Repression of the PDCD2 gene by BCL6 and the implications for the pathogenesis of human B and T cell lymphomas

Abstract

The human BCL6 gene on chromosome 3 band q27, which encodes a transcriptional repressor, is implicated in the pathogenesis of human lymphomas, especially the diffuse large B-cell type. We previously identified the human PDCD2 (programmed cell death-2) gene as a target of BCL6 repression. PDCD2 encodes a protein that is expressed in many human tissues, including lymphocytes, and is known to interact with corepressor complexes.
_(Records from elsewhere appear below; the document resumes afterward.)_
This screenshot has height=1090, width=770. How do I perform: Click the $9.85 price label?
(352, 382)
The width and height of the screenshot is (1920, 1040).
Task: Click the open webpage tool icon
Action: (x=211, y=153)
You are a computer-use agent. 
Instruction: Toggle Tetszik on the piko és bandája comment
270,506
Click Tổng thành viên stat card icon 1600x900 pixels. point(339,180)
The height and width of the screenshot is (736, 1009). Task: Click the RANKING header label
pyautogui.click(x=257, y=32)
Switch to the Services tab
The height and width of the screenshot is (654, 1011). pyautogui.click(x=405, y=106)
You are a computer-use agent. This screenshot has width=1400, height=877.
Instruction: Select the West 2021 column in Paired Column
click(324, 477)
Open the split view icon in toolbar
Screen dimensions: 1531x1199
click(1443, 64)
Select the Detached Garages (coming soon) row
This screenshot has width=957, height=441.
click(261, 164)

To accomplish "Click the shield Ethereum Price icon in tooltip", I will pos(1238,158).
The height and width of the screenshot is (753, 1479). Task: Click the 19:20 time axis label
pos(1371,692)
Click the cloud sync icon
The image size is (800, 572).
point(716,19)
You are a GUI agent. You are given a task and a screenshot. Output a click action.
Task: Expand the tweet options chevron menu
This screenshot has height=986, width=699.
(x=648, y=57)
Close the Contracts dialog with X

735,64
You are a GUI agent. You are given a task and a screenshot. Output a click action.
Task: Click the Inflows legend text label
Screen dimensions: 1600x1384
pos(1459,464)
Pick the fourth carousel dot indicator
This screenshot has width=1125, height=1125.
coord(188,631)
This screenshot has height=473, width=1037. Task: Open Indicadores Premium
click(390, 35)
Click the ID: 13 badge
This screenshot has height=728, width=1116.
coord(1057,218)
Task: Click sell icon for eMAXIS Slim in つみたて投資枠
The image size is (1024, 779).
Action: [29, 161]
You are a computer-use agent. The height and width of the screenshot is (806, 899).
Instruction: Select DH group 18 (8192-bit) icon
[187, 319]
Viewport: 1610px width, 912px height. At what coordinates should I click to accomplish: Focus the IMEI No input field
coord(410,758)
We now show that BCL6 can bind directly to the PDCD2 promoter, repressing its transcription. Knockdown of endogenous BCL6 in a human B cell lymphoma line by introduction of small interfering RNA duplexes increases PDCD2 protein expression. Furthermore, there is an inverse relationship between the expression levels of the BCL6 and PDCD2 proteins in the lymphoid tissues of mice overexpressing human BCL6 (high BCL6 levels, minimal PDCD2) and controls (minimal BCL6, high PDCD2) as well as in tissues examined from some human B and T cell lymphomas. These data confirm PDCD2 as a target of BCL6 and support the concept that repression of PDCD2 by BCL6 is likely important in the pathogenesis of certain human lymphomas.